What is required —
Reproduce verbatim the rows below, from the line containing "1456x819 pixels." through the final row, with both ends included. Omit the pictures from your answer.

*** Dataset rows

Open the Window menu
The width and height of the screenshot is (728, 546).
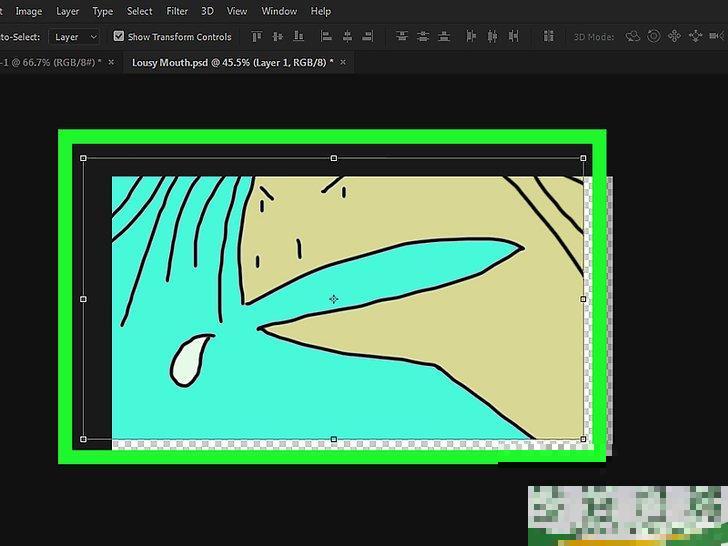coord(279,11)
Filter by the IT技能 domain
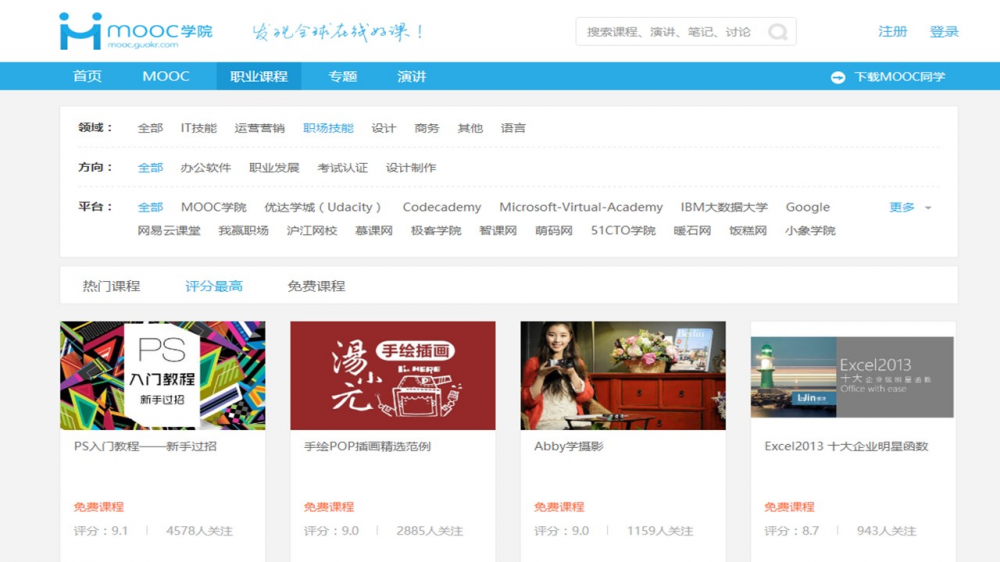The width and height of the screenshot is (1000, 562). pyautogui.click(x=198, y=128)
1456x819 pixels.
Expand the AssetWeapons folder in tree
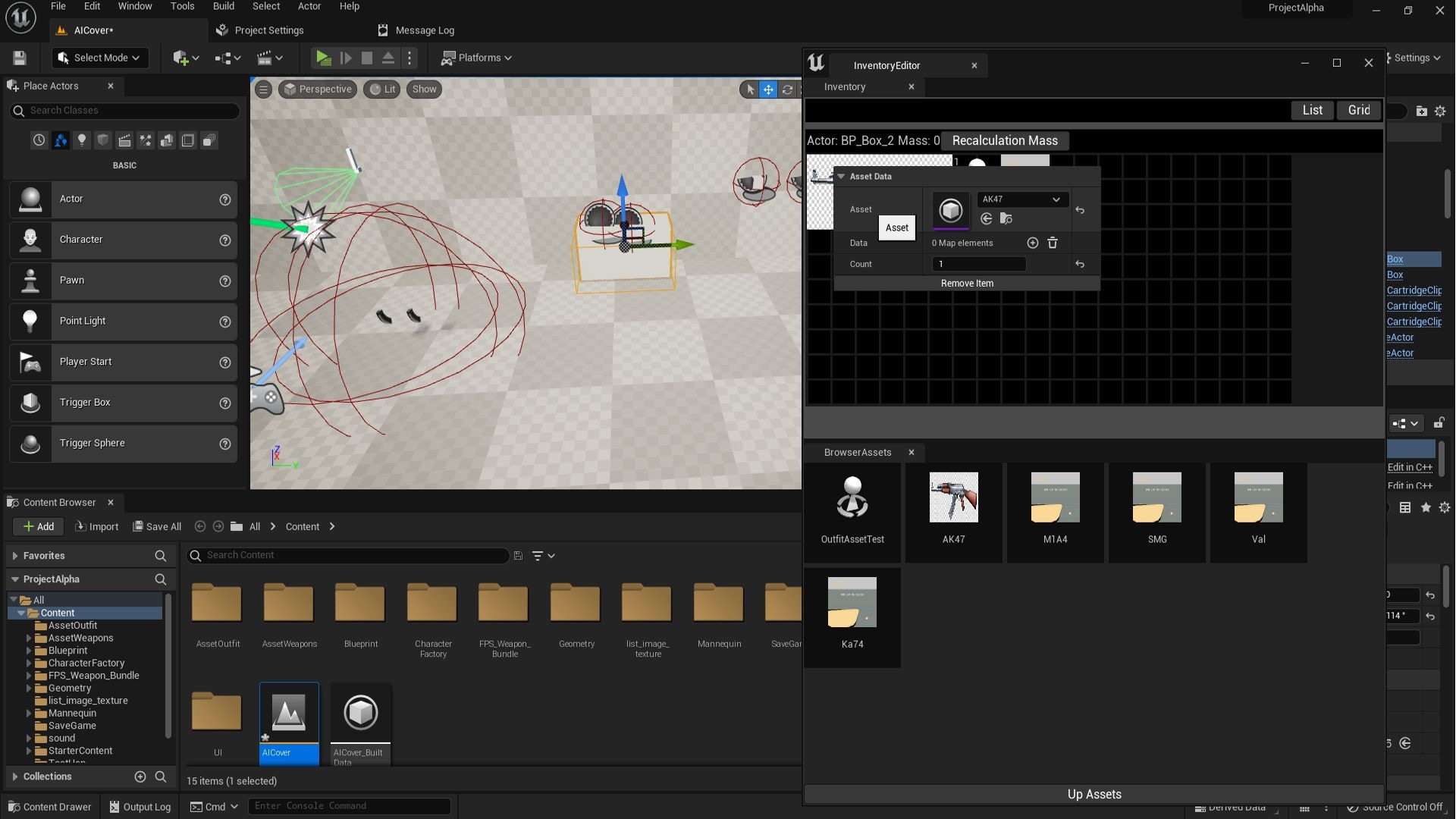29,639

******

Exercise response —
1456x819 pixels.
Expand the AssetWeapons folder in tree
29,639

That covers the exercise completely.